In that context, I note that whilst Mr Sabbatucci did not physically assault or injure the victim, his behaviour was nonetheless very intimidating and very frightening, involving as it did a tactical surprise approach from behind and a forceful demand at knifepoint. The use of such a weapon automatically places this offending into a more serious category than some other cases where a weapon was not used. The timing of the offence and the targeting of this victim were deliberate rather than coincidental. They were designed to maximise the chances of successfully carrying out this offence. Caught by surprise whilst still seated, the 68-year-old victim was in a very vulnerable position and not well placed to put up any physical or verbal resistance to a younger and fitter armed assailant, even if he was inclined to want to do so.
Beyond that, however, the offending was relatively spontaneous in that it involved Mr Sabbatucci taking advantage of a situation that presented itself rather than resulting from a lengthy period of planning.
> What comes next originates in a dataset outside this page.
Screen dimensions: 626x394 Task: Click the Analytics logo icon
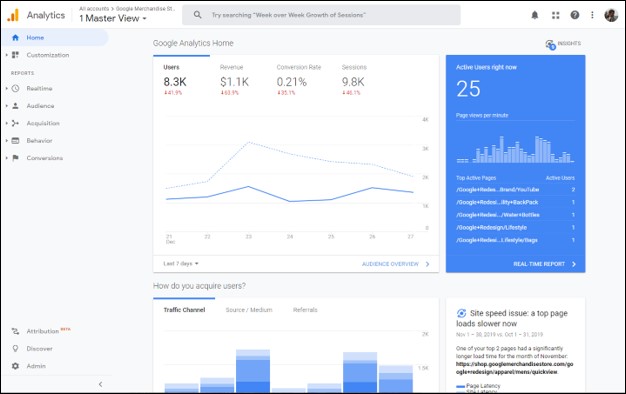[x=13, y=15]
In relation to the relative spontaneity of this offence and Ms Ferrari’s opinion regarding
Mr Sabbatucci’s ADHD condition, I am prepared to accept that he may not have appreciated the full consequences of his criminal conduct at the time. However, that is not to say that he did not realise that what he was doing was seriously wrong or that he did not appreciate that it would likely traumatise the victim. His conduct, including the brandishing of the knife, was deliberately engaged in so as to create that fear and therefore make it more likely that he would gain possession of the victim’s vehicle. And, as I have already noted, the victim was significantly impacted by the offending. It was brazen offending carried out in broad daylight in a public street. Such offending engenders concern not only in the immediate victim, but also in members of the broader community, about their ability to carry out their normal daily activities safe from random and aggressive criminal acts.
In my view, all relevant things considered, this was a relatively serious example of the offence which, on proper assessment, is to be viewed as falling towards the middle part on the spectrum of seriousness rather than at the low end.[19]
[19]Reasons [30]–[35] (emphasis added).
Complaint is made about the highlighted statement that ‘the use of such a weapon automatically places this offending into a more serious category than some other cases where a weapon was not used’. As the respondent properly acknowledged, the use of a weapon was the ‘qualifying’ circumstance which brought this offence within the scope of the more serious offence of aggravated carjacking. The other such circumstance is the causing of injury.
In our view, the judge’s assessment of the objective gravity of the offence is unimpeachable. His Honour’s description of the relevant features of the carjacking fully justified his rejection of the — somewhat surprising — defence submission that it was ‘at the bottom end of the level of seriousness’ for this offence. As appears from his Honour’s description, the appellant’s use of a knife to create fear was the key indicator of the seriousness of this offence.
In those circumstances, nothing turns on his Honour’s use of the word ‘automatically’. As this case illustrates, the use of a weapon in aid of a carjacking will almost always heighten the objective gravity of the offence (of aggravated carjacking). This is so irrespective of the fact that the use of the weapon is the ‘qualifying’ circumstance for aggravated carjacking.